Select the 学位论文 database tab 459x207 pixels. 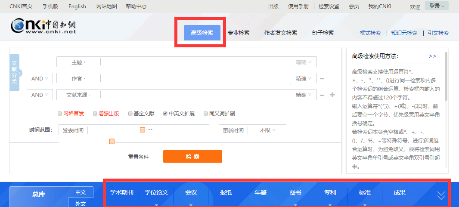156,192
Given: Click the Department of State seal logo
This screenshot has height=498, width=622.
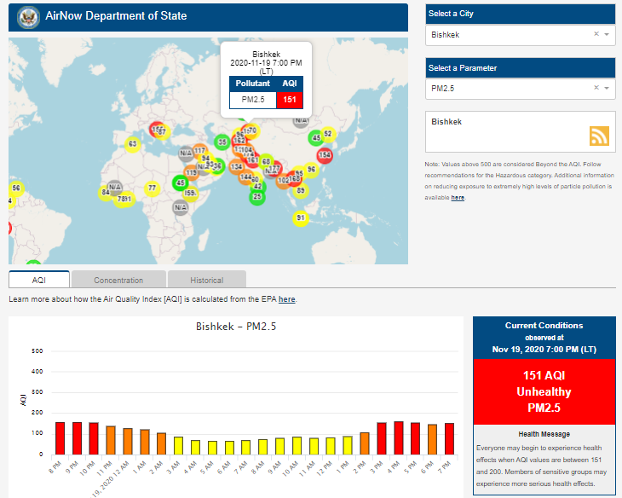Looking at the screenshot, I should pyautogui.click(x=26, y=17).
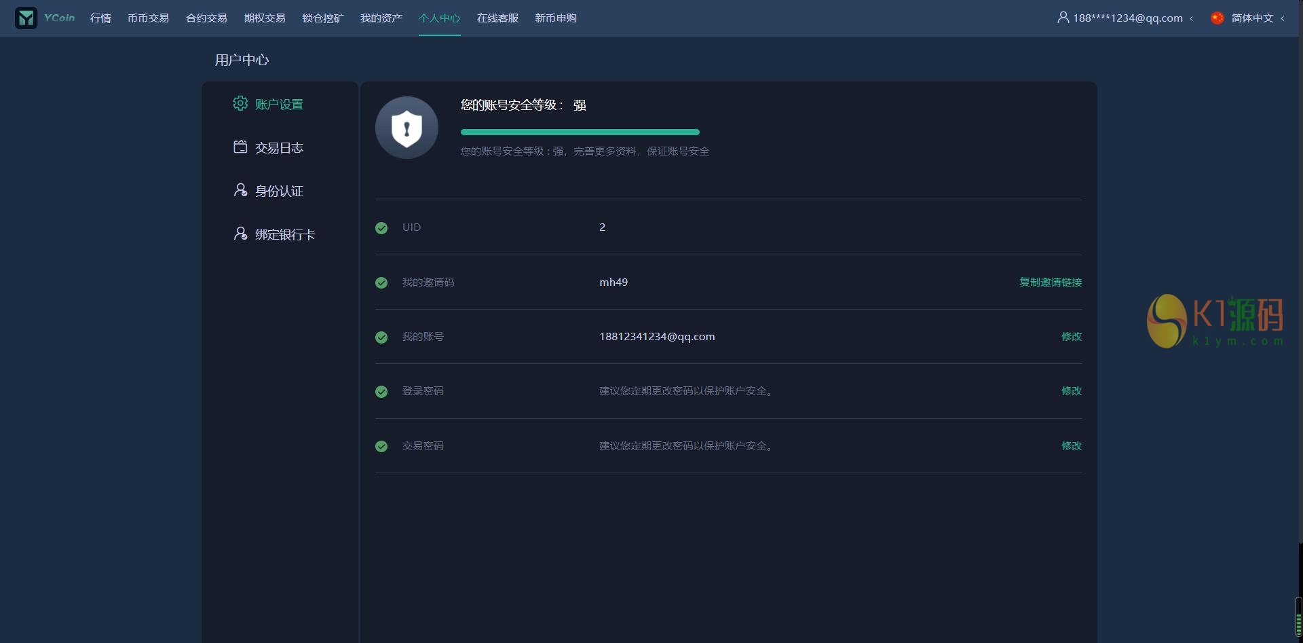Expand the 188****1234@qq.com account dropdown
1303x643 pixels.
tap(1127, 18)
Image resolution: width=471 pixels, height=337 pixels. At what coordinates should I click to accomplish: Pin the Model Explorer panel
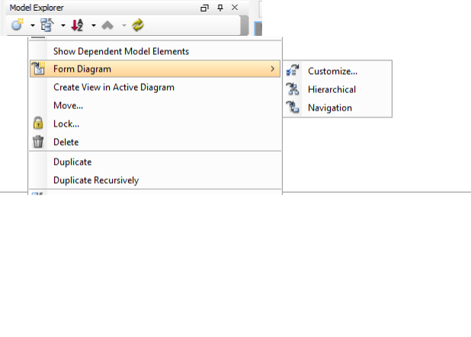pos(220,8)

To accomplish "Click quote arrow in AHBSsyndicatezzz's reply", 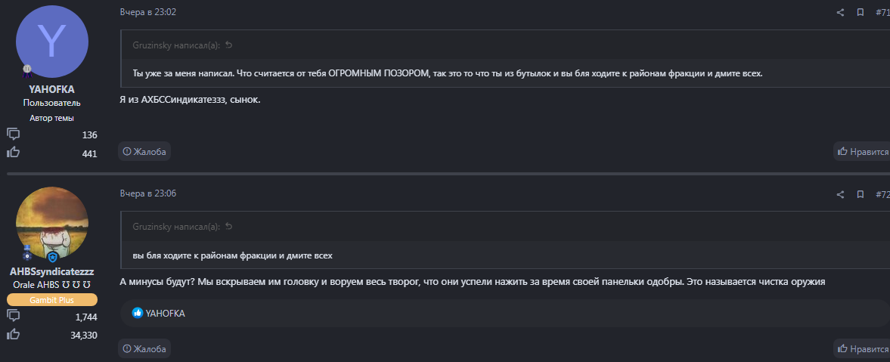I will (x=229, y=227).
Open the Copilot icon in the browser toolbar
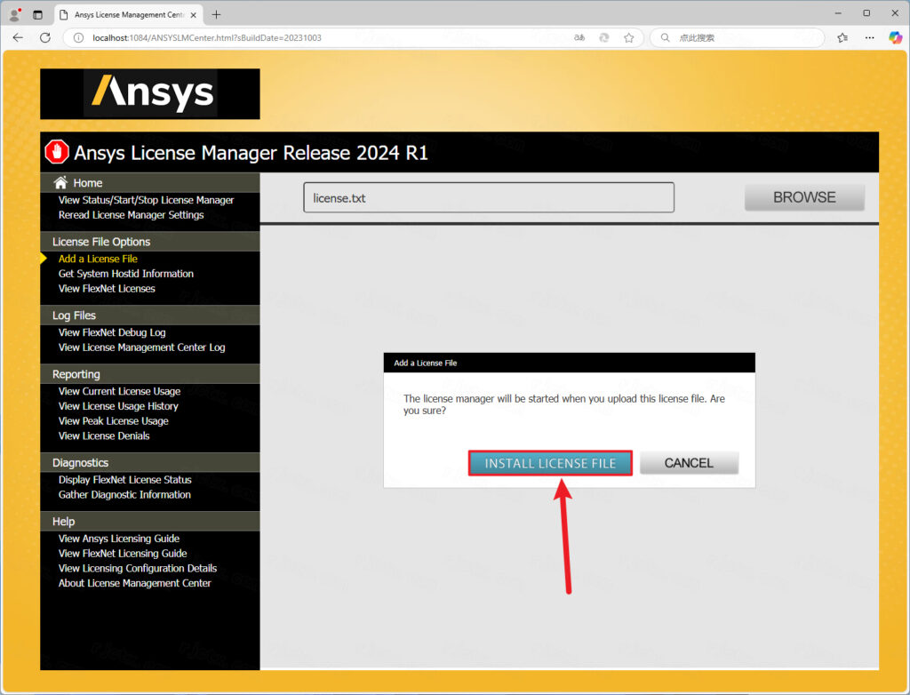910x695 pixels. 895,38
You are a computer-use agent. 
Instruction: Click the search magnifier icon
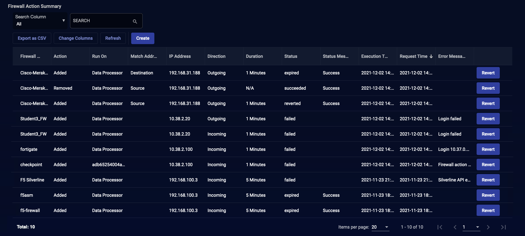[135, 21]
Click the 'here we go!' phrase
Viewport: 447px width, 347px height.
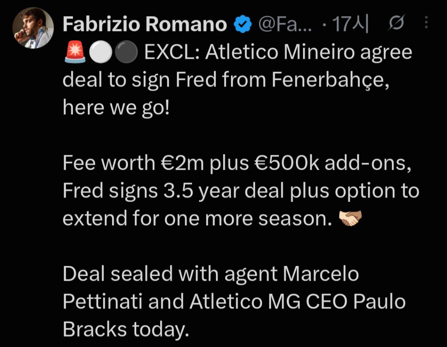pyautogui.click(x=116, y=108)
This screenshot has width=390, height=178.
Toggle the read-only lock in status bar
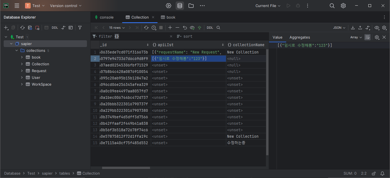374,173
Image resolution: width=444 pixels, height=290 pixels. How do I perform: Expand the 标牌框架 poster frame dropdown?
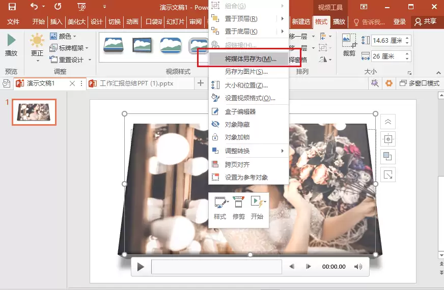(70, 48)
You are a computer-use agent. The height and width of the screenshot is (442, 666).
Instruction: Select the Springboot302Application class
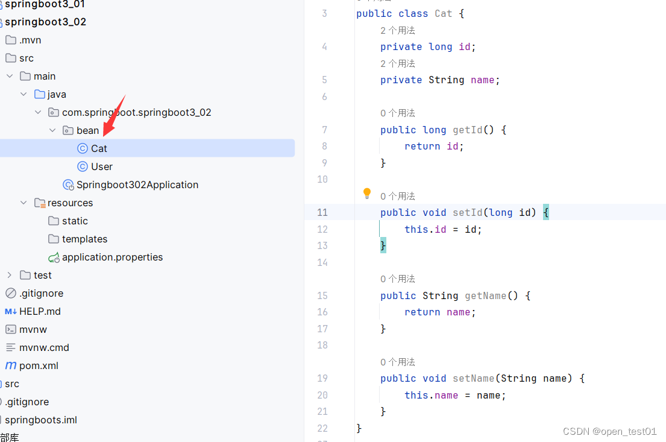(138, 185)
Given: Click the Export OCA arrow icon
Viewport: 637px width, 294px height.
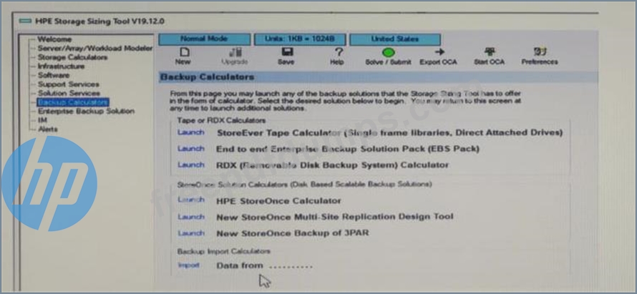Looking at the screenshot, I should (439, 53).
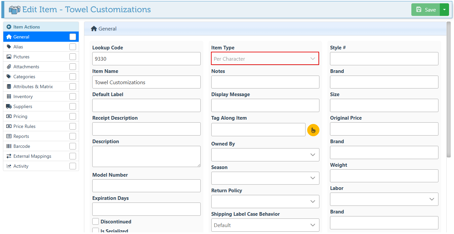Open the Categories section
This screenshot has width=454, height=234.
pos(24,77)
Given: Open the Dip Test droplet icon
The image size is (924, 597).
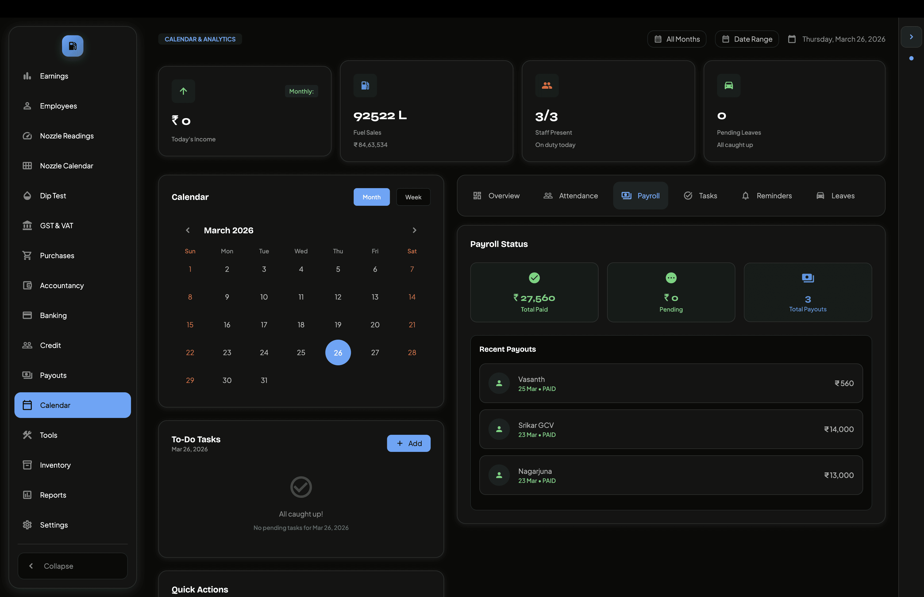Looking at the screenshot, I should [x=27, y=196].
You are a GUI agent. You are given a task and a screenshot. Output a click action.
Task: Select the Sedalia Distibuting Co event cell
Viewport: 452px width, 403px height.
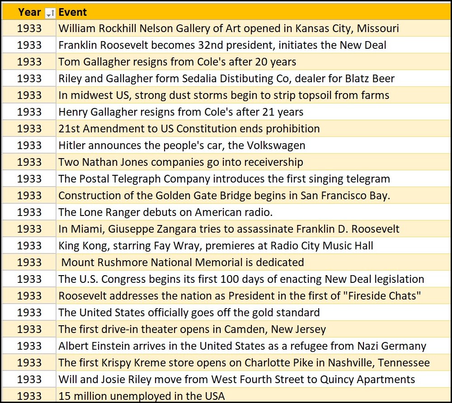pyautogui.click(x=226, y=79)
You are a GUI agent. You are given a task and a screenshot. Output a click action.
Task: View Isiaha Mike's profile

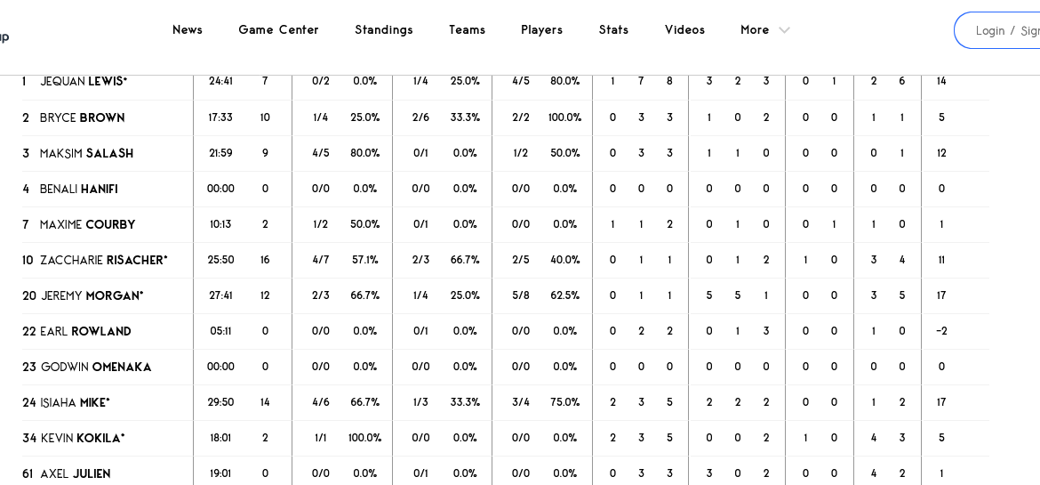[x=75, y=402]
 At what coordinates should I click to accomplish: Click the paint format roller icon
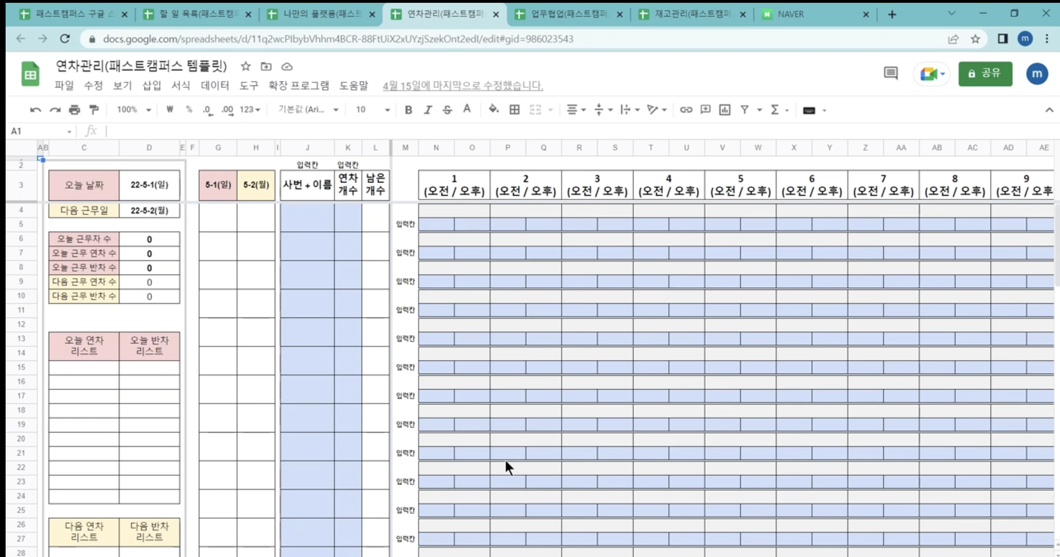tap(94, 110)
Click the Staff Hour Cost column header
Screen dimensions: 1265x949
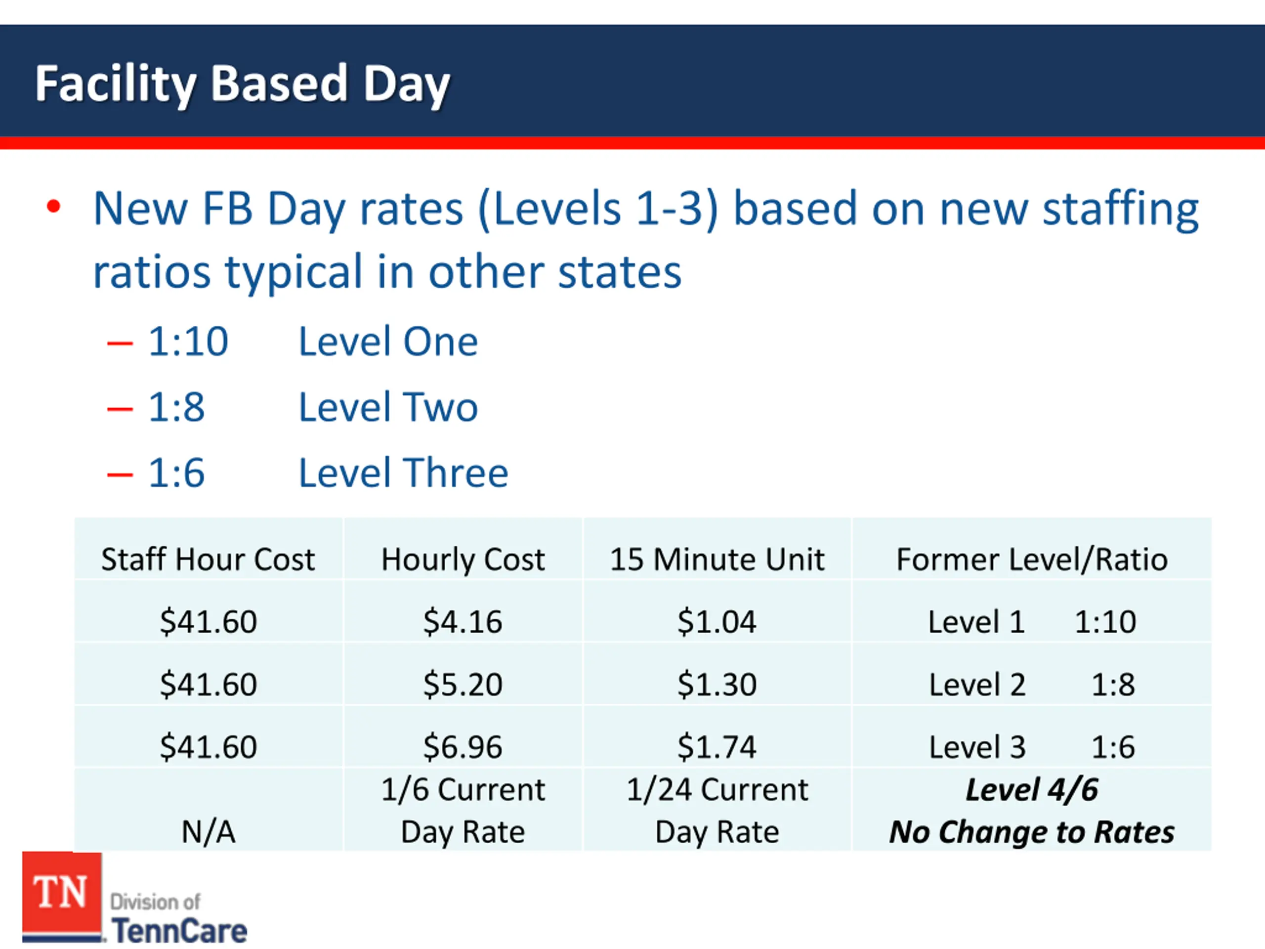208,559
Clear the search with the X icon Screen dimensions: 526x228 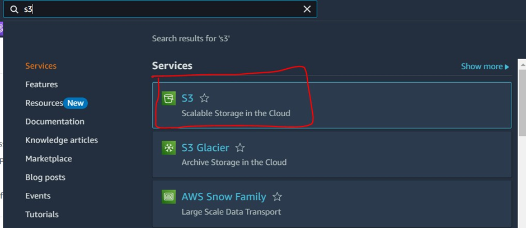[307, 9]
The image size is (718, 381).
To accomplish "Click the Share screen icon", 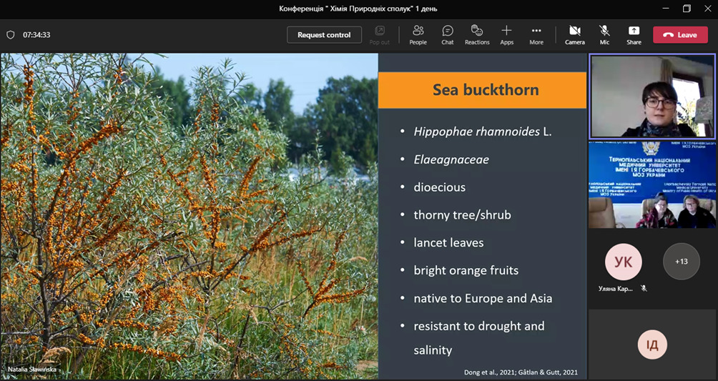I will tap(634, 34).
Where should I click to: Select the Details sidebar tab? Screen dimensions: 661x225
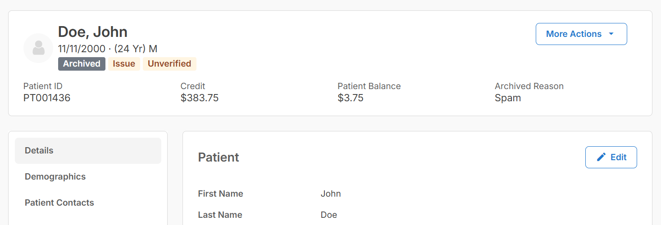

What is expected: Update the data between the line containing "You are a computer-use agent. The" and the line containing "pyautogui.click(x=226, y=79)", inclusive, by changing "Viewport" to "Display area" and keeping everything else the same. Give back only those lines, without the pictures.

Answer:
You are a computer-use agent. The height and width of the screenshot is (442, 666).
Instruction: Select the Springboot302Application class
(138, 185)
Given: Click the Export OCA arrow icon
Display area: 637px width, 294px height.
Looking at the screenshot, I should (439, 53).
Open the Categories section
This screenshot has width=454, height=234.
pos(24,77)
Given: Open the Dip Test droplet icon
The image size is (924, 597).
Looking at the screenshot, I should [x=27, y=196].
You are a GUI agent. You are given a task and a screenshot. Output a click action.
Task: Select the Sedalia Distibuting Co event cell
Display area: 452px width, 403px height.
pyautogui.click(x=226, y=79)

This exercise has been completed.